Problem details -> Print the lines below verbatim, starting at the first one and ending at the line that contains "previous is located at coordinates (5, 89).", with both of those lines included.

Record list ->
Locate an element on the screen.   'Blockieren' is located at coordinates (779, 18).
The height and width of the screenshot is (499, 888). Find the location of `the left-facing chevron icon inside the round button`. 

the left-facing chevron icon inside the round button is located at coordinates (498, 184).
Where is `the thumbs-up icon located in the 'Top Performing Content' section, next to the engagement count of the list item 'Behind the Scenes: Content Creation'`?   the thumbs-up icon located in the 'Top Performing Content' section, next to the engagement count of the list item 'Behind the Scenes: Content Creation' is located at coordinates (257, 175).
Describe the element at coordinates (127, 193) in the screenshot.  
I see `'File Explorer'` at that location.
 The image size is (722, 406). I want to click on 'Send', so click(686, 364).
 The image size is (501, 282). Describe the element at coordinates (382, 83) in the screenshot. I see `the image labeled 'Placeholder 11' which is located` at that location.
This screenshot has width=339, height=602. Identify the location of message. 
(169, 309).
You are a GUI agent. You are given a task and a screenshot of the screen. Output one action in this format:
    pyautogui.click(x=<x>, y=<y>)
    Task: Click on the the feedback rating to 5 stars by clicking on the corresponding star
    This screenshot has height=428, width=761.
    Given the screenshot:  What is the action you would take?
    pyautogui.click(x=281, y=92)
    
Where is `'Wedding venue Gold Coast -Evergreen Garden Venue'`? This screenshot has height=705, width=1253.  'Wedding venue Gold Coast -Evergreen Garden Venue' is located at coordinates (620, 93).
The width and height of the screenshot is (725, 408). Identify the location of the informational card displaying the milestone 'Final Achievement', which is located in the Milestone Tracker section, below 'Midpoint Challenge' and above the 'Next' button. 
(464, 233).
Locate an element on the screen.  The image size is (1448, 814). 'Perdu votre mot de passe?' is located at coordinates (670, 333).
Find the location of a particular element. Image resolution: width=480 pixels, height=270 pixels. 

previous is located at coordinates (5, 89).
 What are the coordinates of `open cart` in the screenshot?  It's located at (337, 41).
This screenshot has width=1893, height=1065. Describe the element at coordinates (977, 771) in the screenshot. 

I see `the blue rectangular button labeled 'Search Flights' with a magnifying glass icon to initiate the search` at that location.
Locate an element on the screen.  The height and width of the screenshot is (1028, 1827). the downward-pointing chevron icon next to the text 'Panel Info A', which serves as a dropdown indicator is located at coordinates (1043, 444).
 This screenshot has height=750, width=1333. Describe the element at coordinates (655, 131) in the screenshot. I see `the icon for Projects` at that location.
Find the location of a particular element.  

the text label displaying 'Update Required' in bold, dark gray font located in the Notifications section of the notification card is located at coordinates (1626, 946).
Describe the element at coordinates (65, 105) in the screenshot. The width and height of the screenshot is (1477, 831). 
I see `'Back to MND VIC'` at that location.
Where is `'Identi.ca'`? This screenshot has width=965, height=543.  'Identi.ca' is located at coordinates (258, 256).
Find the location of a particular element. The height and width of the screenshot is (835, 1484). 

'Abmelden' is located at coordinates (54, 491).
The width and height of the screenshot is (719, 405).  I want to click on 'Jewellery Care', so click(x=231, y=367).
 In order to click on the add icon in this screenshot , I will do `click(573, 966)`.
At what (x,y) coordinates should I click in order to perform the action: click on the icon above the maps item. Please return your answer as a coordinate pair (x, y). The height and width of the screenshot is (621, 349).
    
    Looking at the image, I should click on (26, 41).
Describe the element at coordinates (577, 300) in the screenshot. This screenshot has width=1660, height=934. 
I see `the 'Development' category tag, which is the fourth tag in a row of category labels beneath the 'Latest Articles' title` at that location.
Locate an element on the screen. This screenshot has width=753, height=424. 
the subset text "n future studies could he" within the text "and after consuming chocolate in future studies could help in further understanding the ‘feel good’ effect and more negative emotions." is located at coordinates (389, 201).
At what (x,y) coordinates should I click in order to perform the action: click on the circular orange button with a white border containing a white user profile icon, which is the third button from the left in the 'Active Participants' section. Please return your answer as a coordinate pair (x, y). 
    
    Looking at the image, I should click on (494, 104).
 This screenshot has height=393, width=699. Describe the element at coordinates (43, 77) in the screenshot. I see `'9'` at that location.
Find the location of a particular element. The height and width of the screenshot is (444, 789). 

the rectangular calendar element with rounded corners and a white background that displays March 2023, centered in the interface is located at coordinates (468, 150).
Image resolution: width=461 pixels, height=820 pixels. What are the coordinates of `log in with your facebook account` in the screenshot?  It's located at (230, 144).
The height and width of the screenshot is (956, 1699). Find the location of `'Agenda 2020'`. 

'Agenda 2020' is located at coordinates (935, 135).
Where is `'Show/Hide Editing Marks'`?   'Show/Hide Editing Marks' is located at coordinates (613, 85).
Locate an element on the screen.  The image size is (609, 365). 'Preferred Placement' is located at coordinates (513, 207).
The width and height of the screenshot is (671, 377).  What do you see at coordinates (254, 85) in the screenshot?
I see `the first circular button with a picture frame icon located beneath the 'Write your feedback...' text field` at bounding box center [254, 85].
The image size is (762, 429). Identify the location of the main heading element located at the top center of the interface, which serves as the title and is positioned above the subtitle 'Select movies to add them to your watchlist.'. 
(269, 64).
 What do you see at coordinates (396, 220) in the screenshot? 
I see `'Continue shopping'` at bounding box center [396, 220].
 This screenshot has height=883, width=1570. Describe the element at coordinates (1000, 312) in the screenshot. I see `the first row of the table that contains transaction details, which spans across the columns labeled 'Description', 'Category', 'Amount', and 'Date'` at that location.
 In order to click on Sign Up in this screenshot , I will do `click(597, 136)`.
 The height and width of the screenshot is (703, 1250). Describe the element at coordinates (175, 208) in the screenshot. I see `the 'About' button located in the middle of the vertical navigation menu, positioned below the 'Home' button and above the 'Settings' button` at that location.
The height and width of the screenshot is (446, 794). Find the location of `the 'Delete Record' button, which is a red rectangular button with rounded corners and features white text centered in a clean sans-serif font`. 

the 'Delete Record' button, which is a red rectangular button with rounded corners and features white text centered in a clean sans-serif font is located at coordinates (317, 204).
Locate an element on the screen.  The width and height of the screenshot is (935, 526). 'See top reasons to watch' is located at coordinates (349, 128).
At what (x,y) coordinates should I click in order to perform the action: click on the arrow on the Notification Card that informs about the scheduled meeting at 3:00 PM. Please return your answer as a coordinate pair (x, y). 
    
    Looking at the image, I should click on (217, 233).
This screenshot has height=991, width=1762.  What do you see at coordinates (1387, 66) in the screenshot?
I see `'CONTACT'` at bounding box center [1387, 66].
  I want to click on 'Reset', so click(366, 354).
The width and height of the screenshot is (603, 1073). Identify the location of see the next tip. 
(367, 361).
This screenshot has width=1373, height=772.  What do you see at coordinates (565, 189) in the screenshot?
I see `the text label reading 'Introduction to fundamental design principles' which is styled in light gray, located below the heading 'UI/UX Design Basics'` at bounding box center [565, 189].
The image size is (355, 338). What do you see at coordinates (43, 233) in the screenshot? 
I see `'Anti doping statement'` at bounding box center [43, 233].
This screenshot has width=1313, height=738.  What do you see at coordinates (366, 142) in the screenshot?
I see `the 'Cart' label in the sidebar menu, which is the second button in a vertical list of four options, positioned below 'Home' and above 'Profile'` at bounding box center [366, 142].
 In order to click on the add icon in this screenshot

Answer to the task ->
Locate an element on the screen.   'Blockieren' is located at coordinates (779, 18).
The height and width of the screenshot is (499, 888). Find the location of `the left-facing chevron icon inside the round button`. 

the left-facing chevron icon inside the round button is located at coordinates (498, 184).
Where is `the thumbs-up icon located in the 'Top Performing Content' section, next to the engagement count of the list item 'Behind the Scenes: Content Creation'`?   the thumbs-up icon located in the 'Top Performing Content' section, next to the engagement count of the list item 'Behind the Scenes: Content Creation' is located at coordinates (257, 175).
Describe the element at coordinates (127, 193) in the screenshot.  
I see `'File Explorer'` at that location.
 The image size is (722, 406). I want to click on 'Send', so click(686, 364).
 The image size is (501, 282). Describe the element at coordinates (382, 83) in the screenshot. I see `the image labeled 'Placeholder 11' which is located` at that location.
This screenshot has width=339, height=602. Identify the location of message. 
(169, 309).
You are a GUI agent. You are given a task and a screenshot of the screen. Output one action in this format:
    pyautogui.click(x=<x>, y=<y>)
    Task: Click on the the feedback rating to 5 stars by clicking on the corresponding star
    This screenshot has height=428, width=761.
    Given the screenshot:  What is the action you would take?
    pyautogui.click(x=281, y=92)
    
Where is `'Wedding venue Gold Coast -Evergreen Garden Venue'`? This screenshot has height=705, width=1253.  'Wedding venue Gold Coast -Evergreen Garden Venue' is located at coordinates (620, 93).
The width and height of the screenshot is (725, 408). Identify the location of the informational card displaying the milestone 'Final Achievement', which is located in the Milestone Tracker section, below 'Midpoint Challenge' and above the 'Next' button. 
(464, 233).
Locate an element on the screen.  The image size is (1448, 814). 'Perdu votre mot de passe?' is located at coordinates (670, 333).
Find the location of a particular element. Image resolution: width=480 pixels, height=270 pixels. 

previous is located at coordinates (5, 89).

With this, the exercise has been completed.